Top of the World
Author: Simon Broughton
View album and artist detailsArtist/band: |
Forabandit |
Label: |
Buda Musique |
Magazine Review Date: |
July/2014 |
It's the energy and urgency of Forabandit that impresses the most. There's an unstoppable drive about these songs, performed by Occitan troubadour Sam Karpienia from Marseille and Turkish aşik singer Ulaş Özdemir from Istanbul. With the ubiquitous Iranian percussionist Bijan Chemirani, they bring together outsider songs from East and West. This is their second album and it makes Forabandit seem more than an intriguing idea – no less than a dynamic pan-Mediterranean force. It mirrors the idea of a common Mediterranean culture, as explored by Marseille's new Villa Méditerranée museum.

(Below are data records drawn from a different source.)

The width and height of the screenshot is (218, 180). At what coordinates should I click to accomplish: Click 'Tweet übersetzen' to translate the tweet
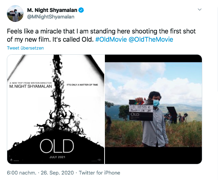click(25, 48)
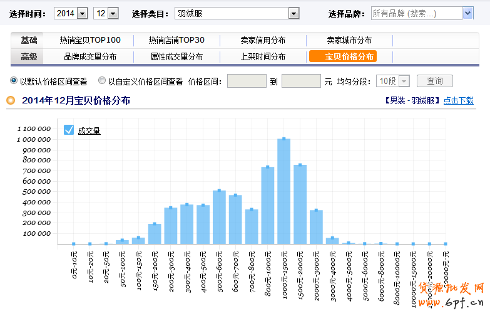Expand the 羽绒服 category dropdown
Screen dimensions: 490x316
pyautogui.click(x=293, y=13)
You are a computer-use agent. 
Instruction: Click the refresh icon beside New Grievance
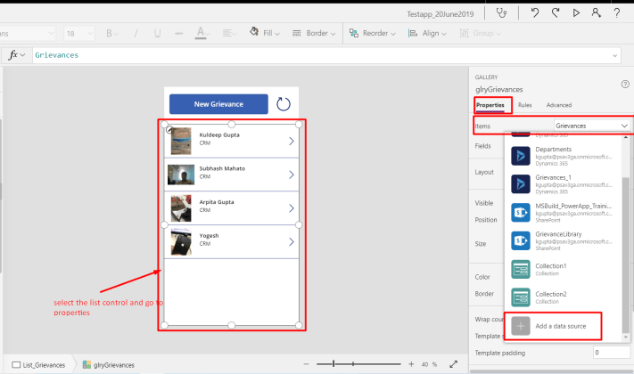[284, 104]
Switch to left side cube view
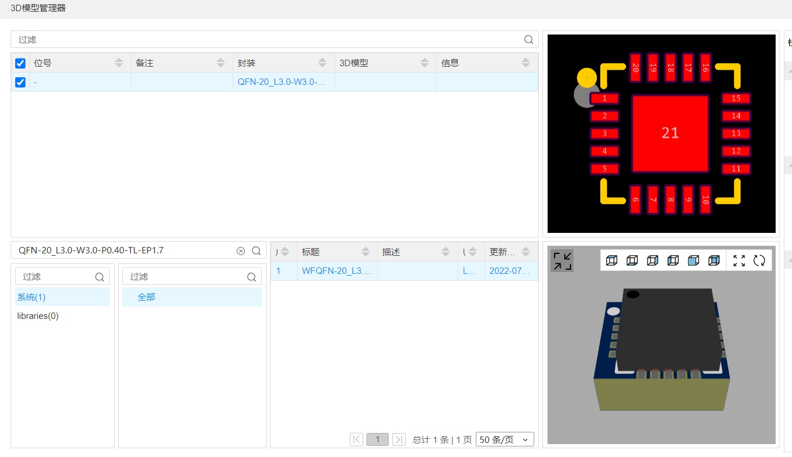This screenshot has height=457, width=792. 673,260
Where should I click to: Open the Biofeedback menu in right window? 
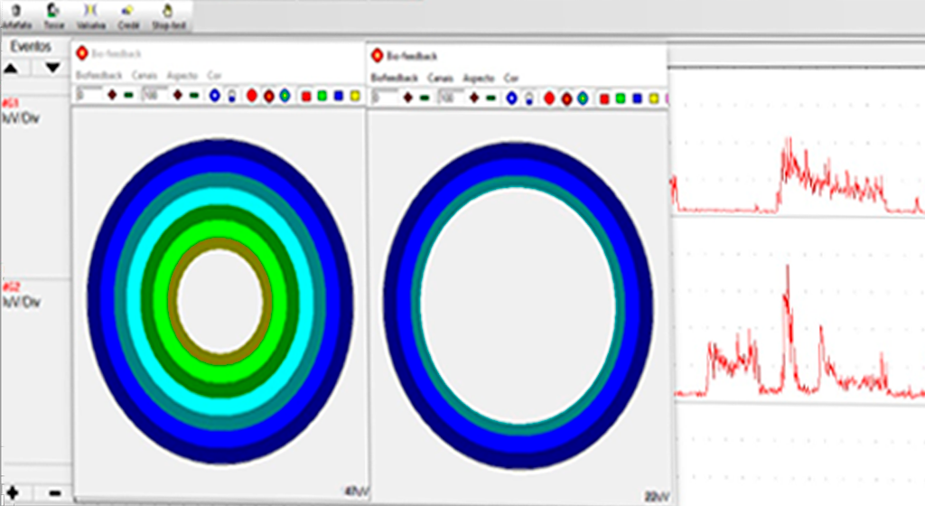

All the words are translated in the liner notes, but there's a fizzing quality to these songs, accompanied by strummed and plucked strings that make them compelling whether you can understand the words or not. Composed by Karpienia and Özdemir, ‘Nemidoonem’ and ‘Liman’ are songs about ports; ‘Tafori’ is about an oil tanker; and ‘Mum Olduk’ has a Sufi-like mystical quality. But boosting the songs, it's the taut string accompaniments on Turkish saz (lute) and mandocello and the dynamic percussion that makes this trio a very exportable proposition.